Assignment:
An exact repetition of the data below, without images, is the expected answer.

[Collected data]

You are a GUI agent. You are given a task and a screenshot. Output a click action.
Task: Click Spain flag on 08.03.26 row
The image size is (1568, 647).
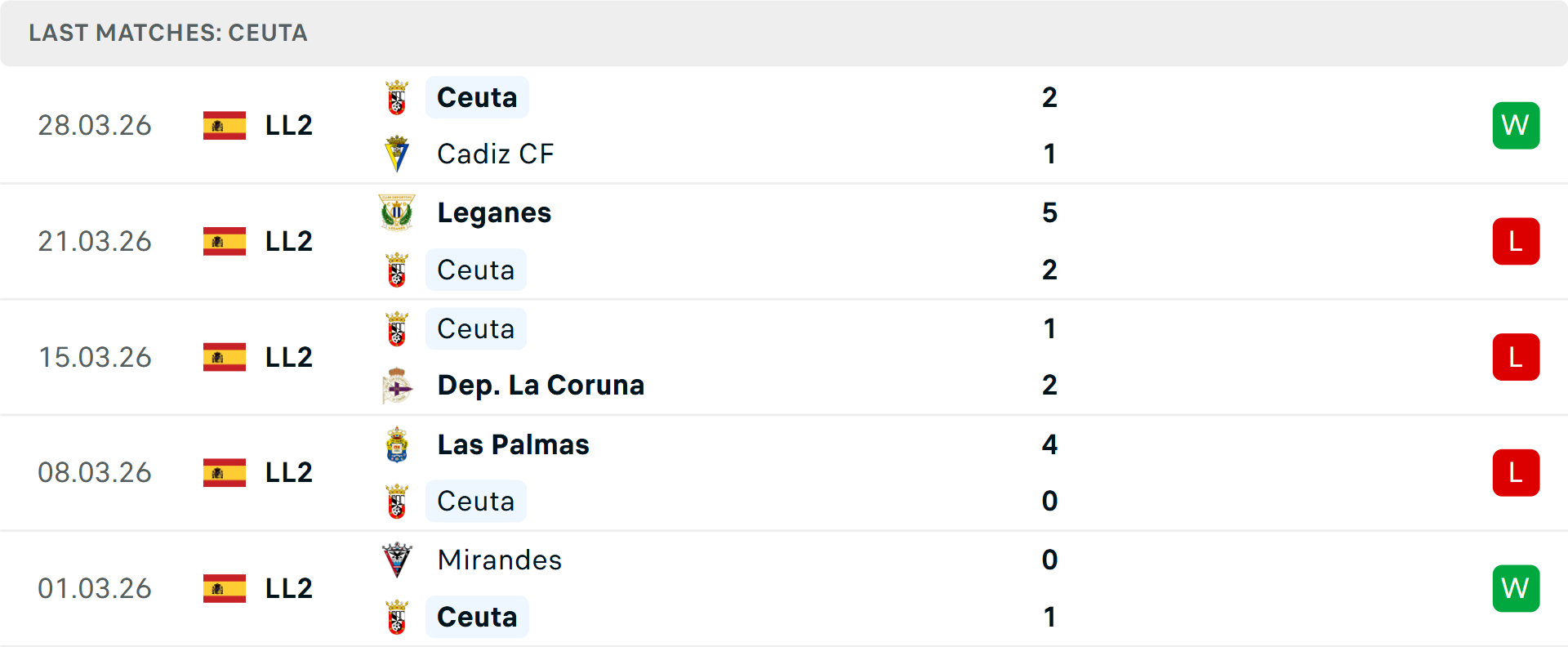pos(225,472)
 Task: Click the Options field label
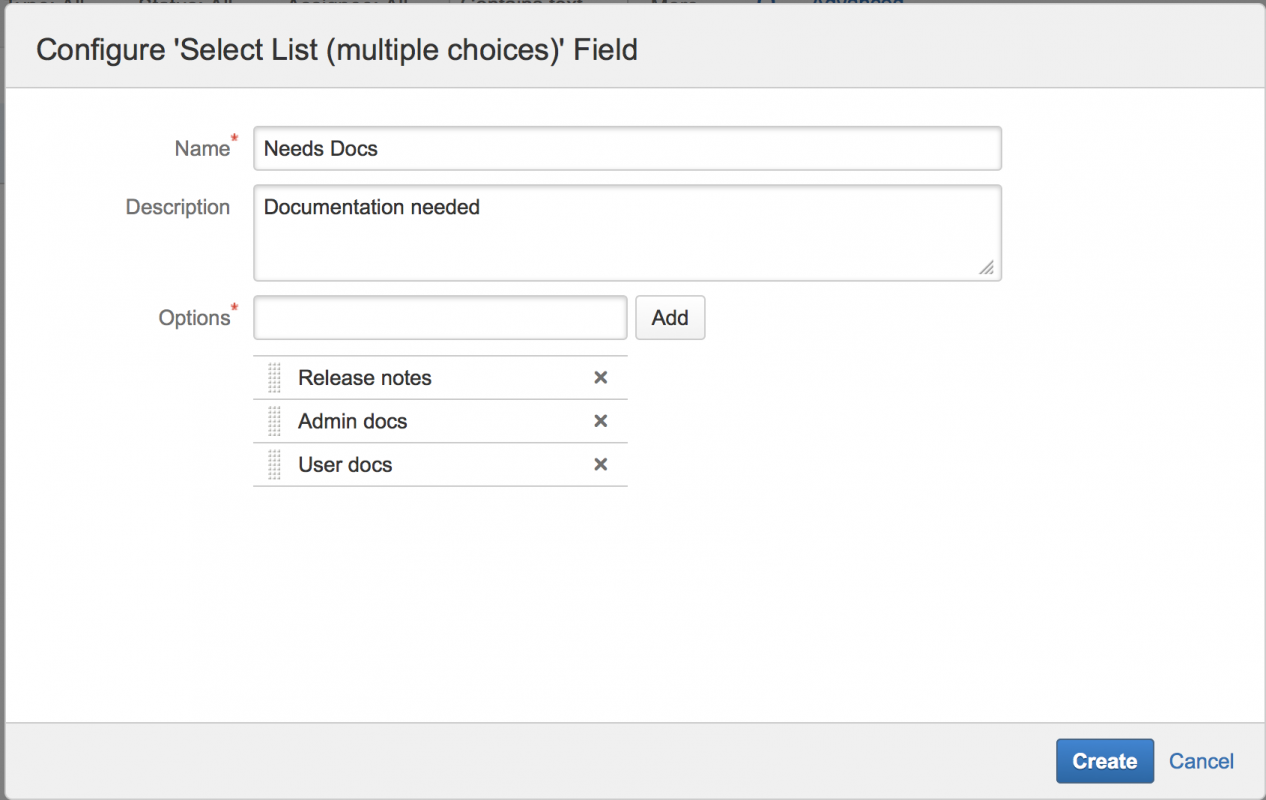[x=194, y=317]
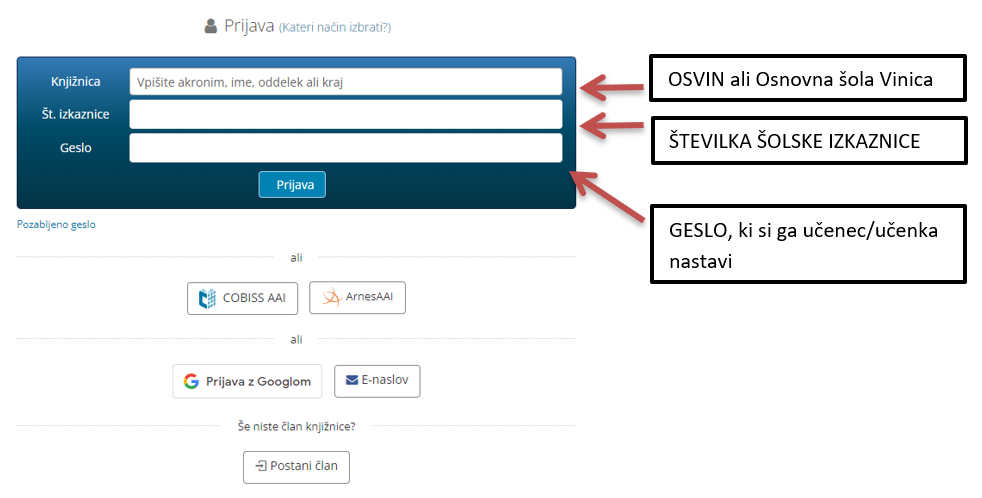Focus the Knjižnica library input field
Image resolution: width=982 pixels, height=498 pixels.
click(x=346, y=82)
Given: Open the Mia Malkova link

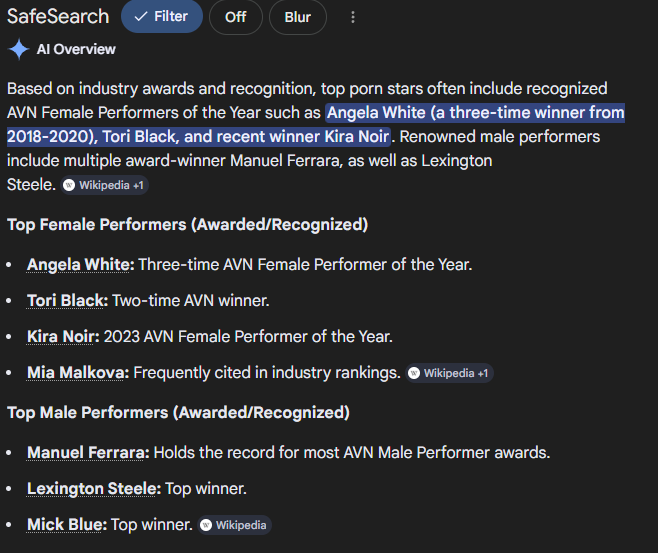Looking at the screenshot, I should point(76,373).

Exercise answer:
You are a GUI agent. You are given a task and a screenshot. Output a click action.
Task: Click Spain flag on 08.03.26 row
The image size is (1568, 647).
pos(225,472)
 Task: Click the Options field label
[x=194, y=317]
Focus the Knjižnica library input field
Image resolution: width=982 pixels, height=498 pixels.
click(x=346, y=82)
Given: Open the Mia Malkova link

Looking at the screenshot, I should point(76,373).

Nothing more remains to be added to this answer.